Wednesday, June 21, 2017


Chavela, dirs. Catherine Gund & Daresha Kyi, 2017 USA, 90 min., in Spanish with English subtitles and in English without subtitles 👏
Monday, June 19, 6:30 p.m., Castro Theatre: Bay Area première
Thursday, June 22, 7:00 p.m., Piedmont Theatre, Oakland

Isabel “Chavela” Vargas (1919 – 2012) was born in Costa Rica, but came to prominence in Mexico, singing what are still considered the definitive versions of many songs, mostly in the popular category of “ranchera” music, songs lamenting the end of a love affair or some other heartbreak. Although Chavela did not come out publicly as a lesbian until late in life, she was from the very beginning openly and overtly a gender rebel, wearing pants when that was unheard of for a woman and singing songs written from the perspective of a man seducing a woman without flipping the pronouns. She disappeared into obscurity for more than a decade because of various personal problems (particularly alcohol abuse) that impinged on her professional life, but she made a glorious comeback, playing not only small cantinas but great concert halls in Mexico City, Madrid, and Paris, proving that she was an enduring cultural icon.

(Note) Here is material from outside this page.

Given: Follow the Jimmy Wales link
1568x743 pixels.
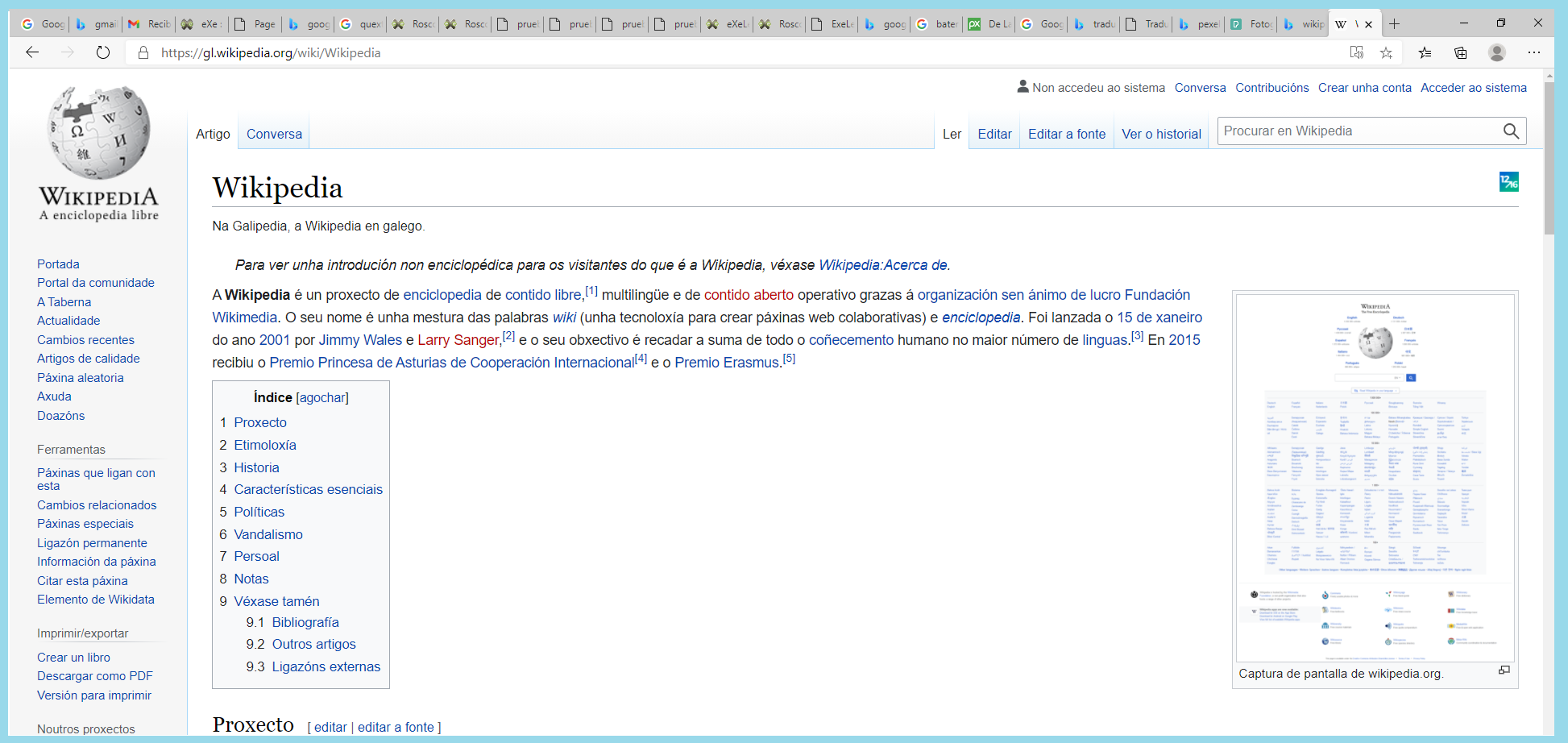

Documentarians Catherine Gund (Born to Fly, Frameline 38) and Daresha Kyi pieced together archival interviews from Chavela’s later years, footage of earlier performances, and contemporary interviews with people she knew personally and professionally, prominently including renowned filmmaker Pedro Almodóvar. It’s a remarkably well-rounded portrait of a remarkable artist and a person who was both a stalwart individual and a fragile human being. She endured misogyny and homophobia but struggled with tequila and vanity. She is not well known to anglophone audiences in the United States, but she is deservedly famous in Latin America. This skillfully crafted documentary will undoubtedly help spread her legacy to a wider audience. Highly recommended. The Guardian put it well: “Donald Trump’s ultimate nightmare: a Mexican lesbian diva who can wring your very soul.”

Note to hearing-impaired viewers: the bulk of the film is in Spanish with English subtitles; however, several brief segments are in English without subtitles.